Tot nu toe was het de praktijk in recesperioden dat de ‘wethouder van dienst’ als college ‘besluiten’ nam die achteraf gedekt werden als het college weer op volle sterkte aanwezig was. Probleem van die oplossing is dat de rechtsgeldigheid van die 'reces-besluiten' tot die formele ‘bevestiging’ na het reces in twijfel kan worden getrokken.

Om dat nu te voorkomen kan het college ook vooraf een mandaat opdragen aan de burgemeester (want die is er altijd, al dan niet middels een loco). Daarop ziet dit besluit, dat er overigens wel van uitgaat dat er formeel collegevergaderingen gehouden worden. Het gaat dus nadrukkelijk om officiële collegebesluiten die geagendeerd zijn in een collegevergadering.

In dit besluit is de gemeentesecretaris (die er ook altijd is, al dan niet middels een loco) aangewezen als degene die zal moeten verzekeren dat dit mandaat niet gebruikt wordt in gevallen waarin het gebruik ervan niet op zijn plaats is of zelfs wettelijk niet is toegestaan. In dat verband zij met name gewezen op artikel 10.3 van de Algemene wet bestuursrecht, dat voor de volledigheid hieronder is weergegeven.

Het besluit treed in werking op de datum dat het college het besluit neemt, en eindigt als er een nieuw college is benoemd, hetgeen tot uitdrukking is gebracht door te verwijzen naar artikel 42 Gemeentewet, waarin dat geregeld is.
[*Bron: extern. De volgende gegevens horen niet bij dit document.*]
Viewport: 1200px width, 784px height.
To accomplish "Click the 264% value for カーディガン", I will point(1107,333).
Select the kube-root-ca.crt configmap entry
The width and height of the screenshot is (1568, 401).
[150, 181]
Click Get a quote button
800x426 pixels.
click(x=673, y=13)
Het ’nieuwe’ college kan dan opnieuw bekijken of het een zelfde regeling noodzakelijk acht.

Artikel 10:3 Algemene wet bestuursrecht

  • 1.

    Een bestuursorgaan kan mandaat verlenen, tenzij bij wettelijk voorschrift anders is bepaald of de aard van de bevoegdheid zich tegen de mandaatverlening verzet.

  • 2.

    Mandaat wordt in ieder geval niet verleend indien het betreft een bevoegdheid:

    • a.

      tot het vaststellen van algemeen verbindende voorschriften, tenzij bij de verlening van die bevoegdheid in mandaatverlening is voorzien;

    • b.

      tot het nemen van een besluit ten aanzien waarvan is bepaald dat het met versterkte meerderheid moet worden genomen of waarvan de aard van de voorgeschreven besluitvormingsprocedure zich anderszins tegen de mandaatverlening verzet;

    • c.

      tot het beslissen op een beroepschrift;

    • d.

      tot het vernietigen van of tot het onthouden van goedkeuring aan een besluit van een ander bestuursorgaan.

  • 3.

    Mandaat tot het beslissen op een bezwaarschrift of op een verzoek als bedoeld in artikel 7:1a, eerste lid, wordt niet verleend aan degene die het besluit waartegen het bezwaar zich richt, krachtens mandaat heeft genomen.

  • 4.

    Indien artikel 5:53 van toepassing is, wordt mandaat tot het opleggen van een bestuurlijke boete niet verleend aan degene die van de overtreding een rapport of proces-verbaal heeft opgemaakt.